WHAT IS REQUIRED
Put the lines of the listing between the line holding "Task: Click the Diger button" and the line holding "The width and", inclusive, into a JSON list with one string per line. Skip blank lines and leave the pictures out.

[Word and element pointing entries]
-----
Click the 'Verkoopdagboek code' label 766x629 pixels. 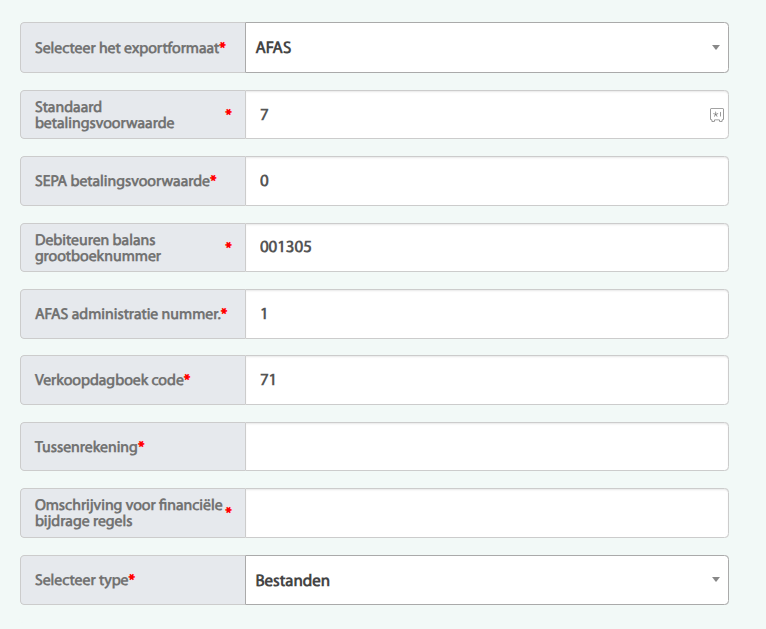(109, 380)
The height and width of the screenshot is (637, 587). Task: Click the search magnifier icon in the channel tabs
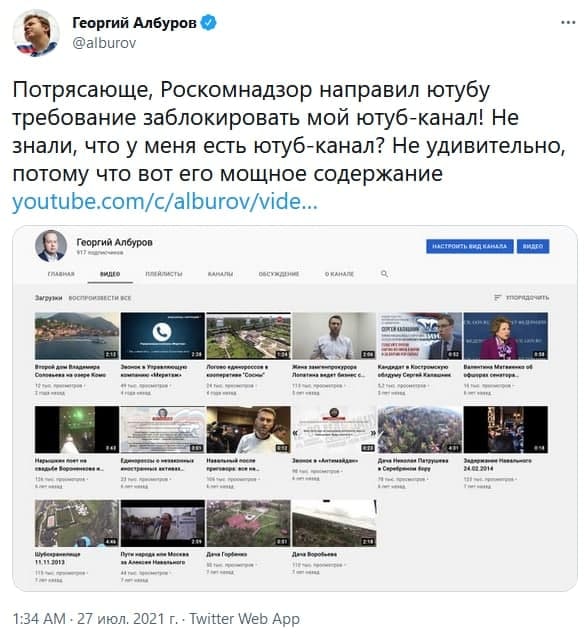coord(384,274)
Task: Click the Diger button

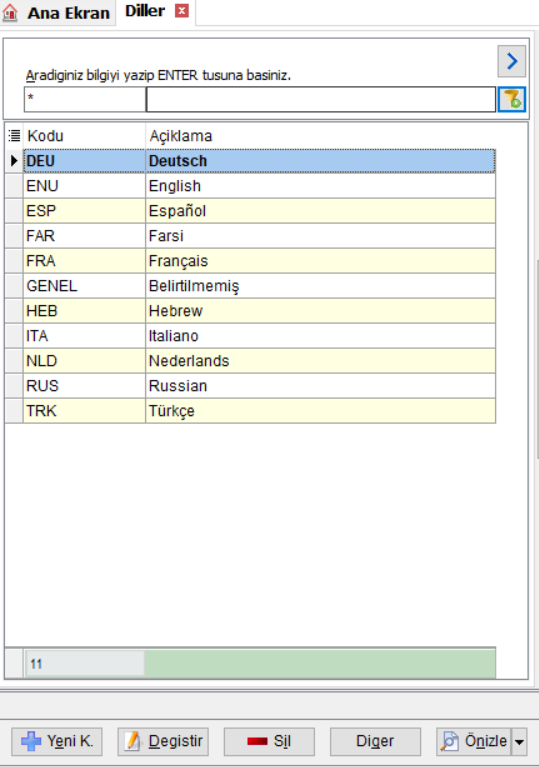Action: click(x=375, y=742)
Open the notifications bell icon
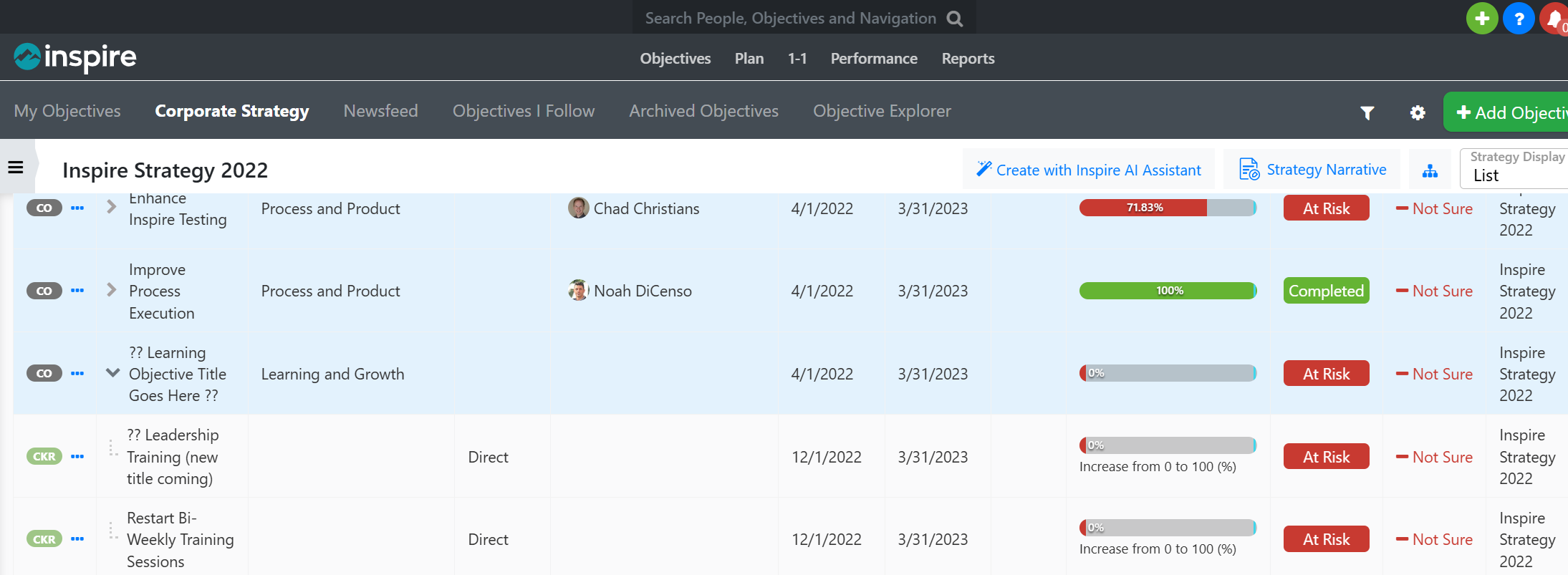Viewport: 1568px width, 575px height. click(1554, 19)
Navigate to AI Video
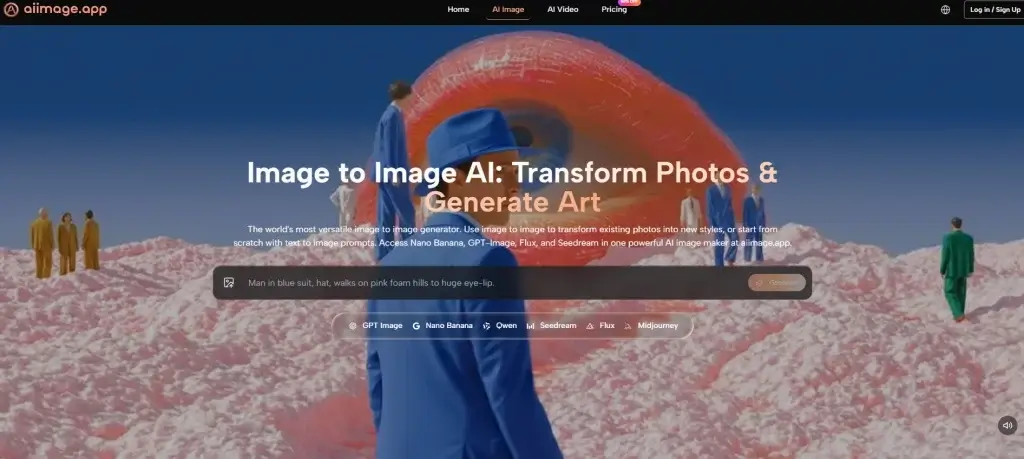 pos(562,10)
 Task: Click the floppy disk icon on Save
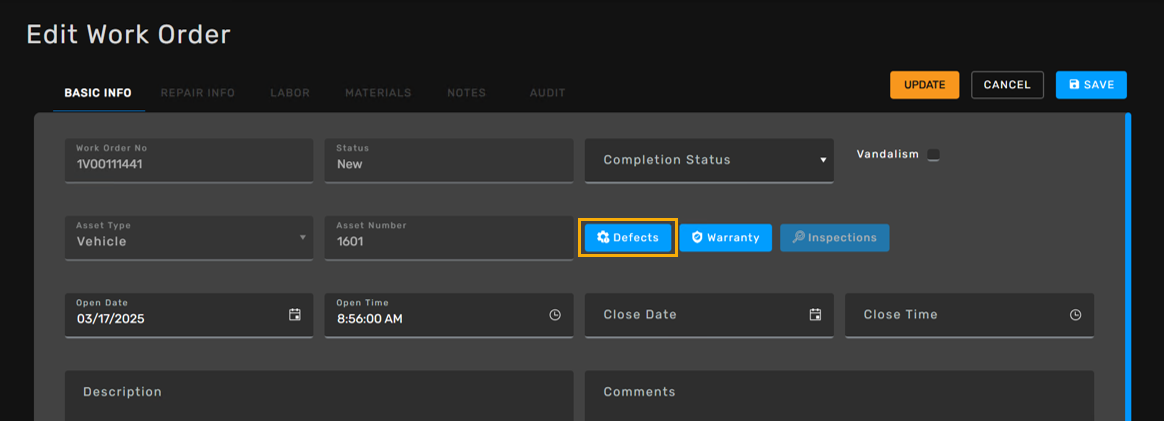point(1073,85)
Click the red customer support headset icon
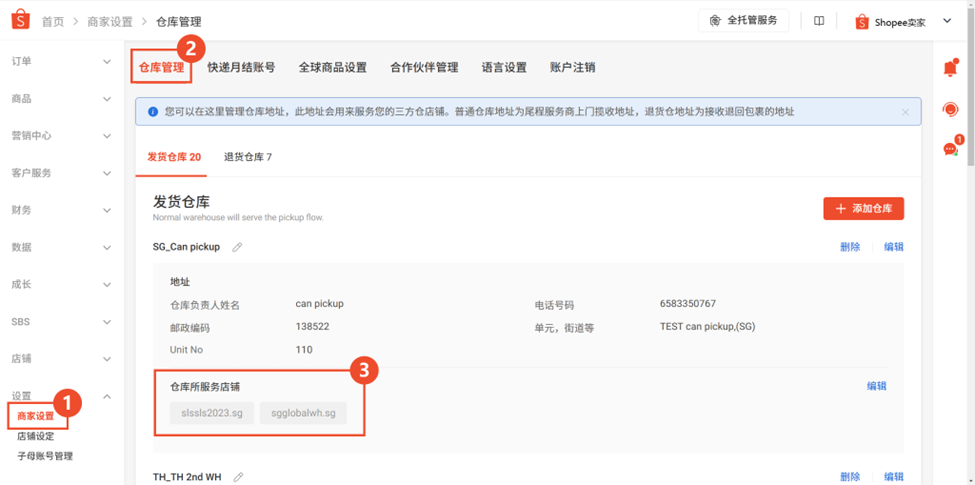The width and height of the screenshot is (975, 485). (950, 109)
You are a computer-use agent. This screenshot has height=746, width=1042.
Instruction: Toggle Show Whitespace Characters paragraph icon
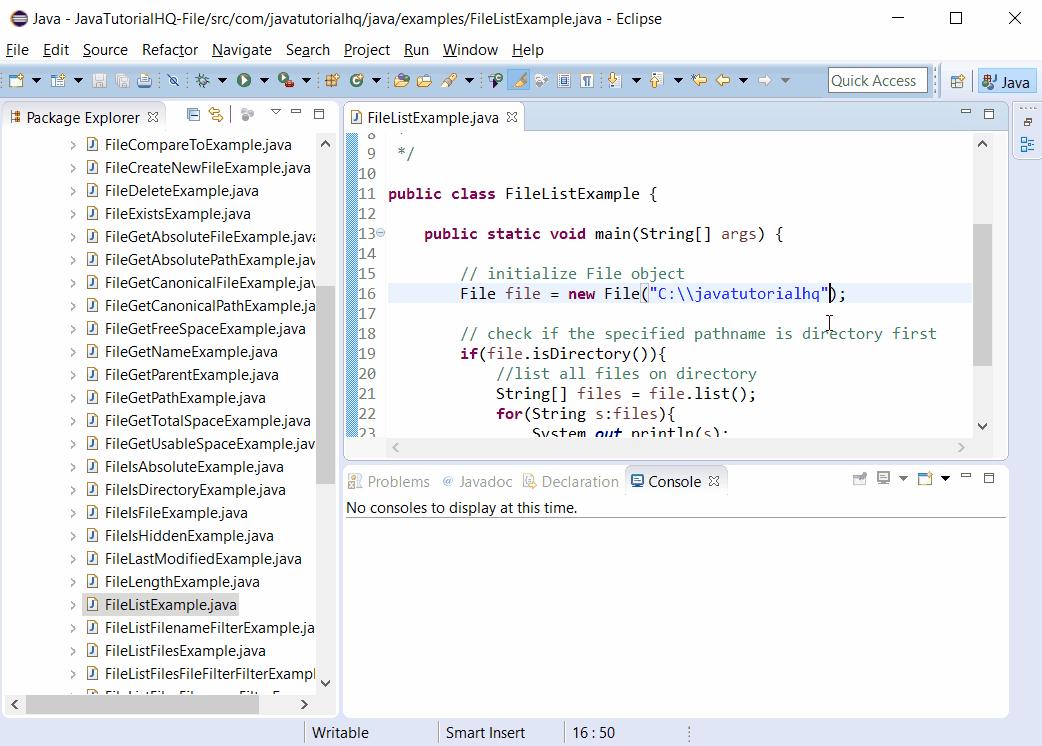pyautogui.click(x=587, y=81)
-----
RESULT FOR THIS EXERCISE
[
  "Task: Click the Diger button",
  "Action: click(x=375, y=742)",
  "Open the notifications bell icon",
  "Viewport: 1568px width, 575px height. click(1554, 19)",
  "Navigate to AI Video",
  " pos(562,10)",
  " Task: Click the floppy disk icon on Save",
  "point(1073,85)",
  "Click the red customer support headset icon",
  "The width and height of the screenshot is (975, 485). (950, 109)"
]